After lunch in Tehrangeles, Aslan rushes to Pasadena to choose up his children from faculty. He lives together with his spouse, entrepreneur Jessica Jackley, and their 4 kids in Highland Park. Regardless of any threats, he’s shifting away from his standing as a public determine today, planning to give attention to nonfiction writing. And at 50, he has determined to place that MFA in inventive writing to work on a sci-fi collection he simply offered to Netflix.
However he’s not turning his again on the fierce advocacy that has pushed his profession (and sometimes sidelined it). “I’m not saying Americans need to grab a rifle and go fight,” he says, alluding to Baskerville. “But we need to make sure we elevate the cries of the people in Iran, that we keep it in the news and make sure the Iranian government understands there will be consequences to horrific repression.”
Baskerville died inside weeks of becoming a member of the combat for democracy.

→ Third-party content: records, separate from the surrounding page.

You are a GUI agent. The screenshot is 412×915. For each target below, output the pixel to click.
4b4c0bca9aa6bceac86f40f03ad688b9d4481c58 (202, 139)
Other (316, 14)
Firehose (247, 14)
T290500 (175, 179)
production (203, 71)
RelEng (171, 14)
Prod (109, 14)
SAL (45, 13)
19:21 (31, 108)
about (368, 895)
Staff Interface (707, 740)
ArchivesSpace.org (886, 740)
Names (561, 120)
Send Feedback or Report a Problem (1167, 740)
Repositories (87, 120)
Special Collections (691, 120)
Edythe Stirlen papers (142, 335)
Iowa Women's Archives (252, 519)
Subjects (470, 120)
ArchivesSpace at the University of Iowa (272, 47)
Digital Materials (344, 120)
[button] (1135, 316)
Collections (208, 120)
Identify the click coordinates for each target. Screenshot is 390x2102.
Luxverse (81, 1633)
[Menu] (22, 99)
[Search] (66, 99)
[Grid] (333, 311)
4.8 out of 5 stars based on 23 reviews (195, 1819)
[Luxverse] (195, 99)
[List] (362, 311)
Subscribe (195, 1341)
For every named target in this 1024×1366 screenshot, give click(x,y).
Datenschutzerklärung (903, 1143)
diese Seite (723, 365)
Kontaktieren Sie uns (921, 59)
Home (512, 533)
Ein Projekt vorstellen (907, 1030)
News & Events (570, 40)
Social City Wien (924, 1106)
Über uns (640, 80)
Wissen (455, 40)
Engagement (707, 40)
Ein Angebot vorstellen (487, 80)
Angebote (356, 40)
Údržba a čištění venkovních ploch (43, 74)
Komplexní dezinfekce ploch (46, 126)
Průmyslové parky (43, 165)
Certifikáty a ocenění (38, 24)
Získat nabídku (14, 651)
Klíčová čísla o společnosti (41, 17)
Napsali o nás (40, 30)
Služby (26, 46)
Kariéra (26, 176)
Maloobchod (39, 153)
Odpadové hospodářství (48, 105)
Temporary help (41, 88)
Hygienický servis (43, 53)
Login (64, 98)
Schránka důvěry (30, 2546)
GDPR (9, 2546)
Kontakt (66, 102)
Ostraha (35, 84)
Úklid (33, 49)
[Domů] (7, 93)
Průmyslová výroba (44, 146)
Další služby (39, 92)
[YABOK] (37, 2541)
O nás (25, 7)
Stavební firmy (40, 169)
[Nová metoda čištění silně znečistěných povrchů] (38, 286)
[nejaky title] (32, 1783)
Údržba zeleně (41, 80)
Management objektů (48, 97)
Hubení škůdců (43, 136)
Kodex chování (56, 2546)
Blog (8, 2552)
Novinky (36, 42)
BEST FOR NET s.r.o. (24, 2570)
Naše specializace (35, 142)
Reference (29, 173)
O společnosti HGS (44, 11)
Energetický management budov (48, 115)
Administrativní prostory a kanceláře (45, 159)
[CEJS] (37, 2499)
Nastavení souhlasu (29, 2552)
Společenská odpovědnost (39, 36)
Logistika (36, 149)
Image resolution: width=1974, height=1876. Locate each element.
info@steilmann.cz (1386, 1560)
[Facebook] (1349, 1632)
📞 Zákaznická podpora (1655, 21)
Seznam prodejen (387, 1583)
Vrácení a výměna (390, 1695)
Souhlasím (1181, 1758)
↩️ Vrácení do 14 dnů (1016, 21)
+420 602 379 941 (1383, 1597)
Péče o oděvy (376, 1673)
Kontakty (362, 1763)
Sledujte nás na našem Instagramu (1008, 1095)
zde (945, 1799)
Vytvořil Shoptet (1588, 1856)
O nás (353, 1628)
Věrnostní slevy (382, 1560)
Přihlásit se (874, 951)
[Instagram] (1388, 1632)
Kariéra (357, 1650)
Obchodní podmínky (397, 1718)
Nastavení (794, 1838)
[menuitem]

He was 24.
“I think freedom is the will of God,” Aslan says. “There’s nothing unique about America or white people or Christians that makes them more deserving of a say in the choices that run their lives. All people deserve those things. I think that’s something Baskerville truly understood: the responsibility that we in America have to those who are fighting for rights we take for granted.”